Sample React app

Develop a frontend user interface (UI) application for your Gloo Portal custom resource (CR) so that your end users can explore, authenticate, and use your API products.

Your end-users need a way to find, review, and use your API products. As such, you must be able to customize the developer portal's frontend app so that your company style, logos, and other branding elements are consistent.

Gloo provides a sample React app that you can use as a starting point to develop your frontend application. This frontend app displays the information that your Portal CR pulls together: the API products and usage plans that you want to expose, along with additional metadata.
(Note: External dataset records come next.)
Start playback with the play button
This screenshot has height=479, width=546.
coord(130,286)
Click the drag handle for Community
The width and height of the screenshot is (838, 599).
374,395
Because this information is controlled by the Portal CR, you don't have to update the frontend app as often after the initial setup.

Before you begin

  1. Configure the developer portal, including to create and expose the portal server securely.

  2. Make sure that you set up the OAuth external authentication policy for the OIDC provider that you want to use, such as Keycloak or Okta.

  3. Configure the OAuth details to protect your frontend app. The steps vary by OIDC provider.

    Follow the Okta access token example to configure Okta and create the external auth policy.
    1. Follow the steps to install Keycloak.
    2. Follow the steps to configure Keycloak.
    3. Create the secret and ext auth server. Note that you can skip creating the httpbin sample app route table, as you create a route table for portal later.
    4. Configure OAuth with external auth policy for access token validation.

Build your frontend app

To help you build a frontend app, Gloo Gateway provides a dev-portal-starter sample React GitHub project. The following steps show you how to containerize the application locally by using Docker. You might also build and push the Docker image to a container registry, such as DockerHub or your cloud provider's registry.

  1. Build and push a Docker image to your container registry. Choose from among the following options.
    You can use a sample container image in Solo's public image registry, gcr.io/solo-public/docs/portal-frontend. Continue to the next step.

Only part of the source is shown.